Ms. Donna Skelly: Really, what we’re trying to do is align both court proceedings and tribunals. How is this not the case? We need to propose changes that wouldn’t prohibit spectators from attending hearings, virtually or in person, or even making notes at a hearing, whether by hand or electronically.
I’m a former journalist. I know the dangers and I understand the restrictions because I spent a lot of time in the courts. I think it is imperative that you have professionals who are going to be broadcasting, if you will, actual facts. This would simply allow tribunals to come in line with our court system. I think that it would actually help protect witnesses and participants. Do you not agree?
Mr. Alex Jung: I do not, because in my experience witnessing these and seeing media discourse play out, it actually takes a lot of actively approaching journalists to raise awareness of these issues. Generally, journalists only come back to these issues after they have gained a lot of traction over social media, after the videos have gone viral or something.
The information process is not that straightforward. What we refer to when we say “witness protection” is—well, it’s protection for the witness, of course, in the sense that there are certain degrees of professionalization associated with that, but the professionalization itself introduces yet another barrier. A point to making a digital process work—and this is really where I’m coming from, because digital needs informed processes—is that transparency and the open court principle are not dependent on people somehow being qualified in one way or another. These are tenants who are also observing hearings. The fact that we are able to then bring to light any breaches in fairness of process is an empowering thing, and this does not run counter to any sort of protection.

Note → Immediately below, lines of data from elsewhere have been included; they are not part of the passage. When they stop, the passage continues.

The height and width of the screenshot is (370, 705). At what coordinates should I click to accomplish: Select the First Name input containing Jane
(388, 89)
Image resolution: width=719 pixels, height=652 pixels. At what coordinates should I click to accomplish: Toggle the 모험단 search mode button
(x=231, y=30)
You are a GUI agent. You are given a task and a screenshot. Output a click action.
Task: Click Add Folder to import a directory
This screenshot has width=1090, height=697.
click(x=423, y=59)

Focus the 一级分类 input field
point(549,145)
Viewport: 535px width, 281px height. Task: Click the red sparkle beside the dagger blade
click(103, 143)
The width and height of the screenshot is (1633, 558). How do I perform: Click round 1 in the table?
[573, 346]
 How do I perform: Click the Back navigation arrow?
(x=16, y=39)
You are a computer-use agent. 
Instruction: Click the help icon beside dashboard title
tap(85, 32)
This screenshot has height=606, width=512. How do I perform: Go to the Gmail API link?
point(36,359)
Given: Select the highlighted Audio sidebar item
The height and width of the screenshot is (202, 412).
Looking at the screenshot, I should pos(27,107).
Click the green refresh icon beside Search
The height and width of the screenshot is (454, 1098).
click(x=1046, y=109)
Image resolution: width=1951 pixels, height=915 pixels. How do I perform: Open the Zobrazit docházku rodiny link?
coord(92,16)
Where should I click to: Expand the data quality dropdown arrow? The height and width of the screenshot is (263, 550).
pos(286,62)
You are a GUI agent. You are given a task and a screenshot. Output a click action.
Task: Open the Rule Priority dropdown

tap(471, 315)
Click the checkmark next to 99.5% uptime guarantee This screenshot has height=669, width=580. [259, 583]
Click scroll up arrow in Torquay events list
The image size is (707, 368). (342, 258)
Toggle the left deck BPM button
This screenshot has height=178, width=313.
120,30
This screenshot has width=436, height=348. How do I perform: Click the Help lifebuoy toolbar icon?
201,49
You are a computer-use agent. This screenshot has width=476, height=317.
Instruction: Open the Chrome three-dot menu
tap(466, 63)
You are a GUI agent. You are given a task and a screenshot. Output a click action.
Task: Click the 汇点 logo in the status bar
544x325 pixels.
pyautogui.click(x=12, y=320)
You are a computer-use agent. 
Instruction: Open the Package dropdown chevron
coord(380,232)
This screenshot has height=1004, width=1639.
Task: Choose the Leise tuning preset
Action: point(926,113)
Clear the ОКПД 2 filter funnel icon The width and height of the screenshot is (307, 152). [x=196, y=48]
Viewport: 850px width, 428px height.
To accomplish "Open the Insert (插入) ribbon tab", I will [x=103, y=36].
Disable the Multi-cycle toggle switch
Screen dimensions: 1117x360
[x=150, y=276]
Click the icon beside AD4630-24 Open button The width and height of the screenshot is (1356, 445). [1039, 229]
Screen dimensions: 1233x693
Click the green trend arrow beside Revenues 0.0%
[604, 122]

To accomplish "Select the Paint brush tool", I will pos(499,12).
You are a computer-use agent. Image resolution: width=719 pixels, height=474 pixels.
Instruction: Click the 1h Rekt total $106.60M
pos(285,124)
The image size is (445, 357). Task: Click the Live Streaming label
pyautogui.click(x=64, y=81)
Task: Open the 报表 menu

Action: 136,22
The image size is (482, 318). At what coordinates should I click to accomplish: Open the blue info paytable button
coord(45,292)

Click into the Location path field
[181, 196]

The witnesses: If the person did not wish to be identified etc., from everything that I have seen, the tenants have been quite respectful of this. The only real cases are in which adjudicators have demonstrated some conflict of interest or if the adjudicators have been actively seen and on record been shown bullying tenants sometimes, displaying different standards that they apply to tenants versus to landlords. Some of them have had previous associations, in regard to conflict of interest etc. I could really go on. I do not wish to take up too much of the committee’s time. I’m sure that there have been plenty of links circulating, for example, like EvictionsOntario, where a lot of these people have been collating some of this information because it is simply not visible.
Also not to mention that before this, yes, of course, in the physical process, too, it was possible for anybody to go in to attend these hearings. The point is that you can never get a critical mass of people to care about an issue. It’s not like anybody in this room needs to know about how important it is for a critical mass of people to care about an issue. That just does not happen with everybody trying to go to work, take care of kids etc. The whole point is that this makes the process asynchronous, and that’s what works for democracy, in fact.
Ms. Donna Skelly: And I would argue differently, that members of the public and media would still continue to have access to tribunal decisions, other adjudicative records. They still have access to the actual tribunal itself, the proceeding. With all of this access allowed in all of these ways, I don’t understand why you feel that these proposed changes go against the open court principle.
Mr. Alex Jung: With the proposed changes, does it not make a difference whether somebody is able to then take a video and post it on Twitter and therefore make it visible to the public? Do you mean to clarify that there will be no punitive consequences whatsoever for somebody doing this?
Ms. Donna Skelly: No, there would be, because they have to follow the restrictions—
The Chair (Ms. Goldie Ghamari): One minute left.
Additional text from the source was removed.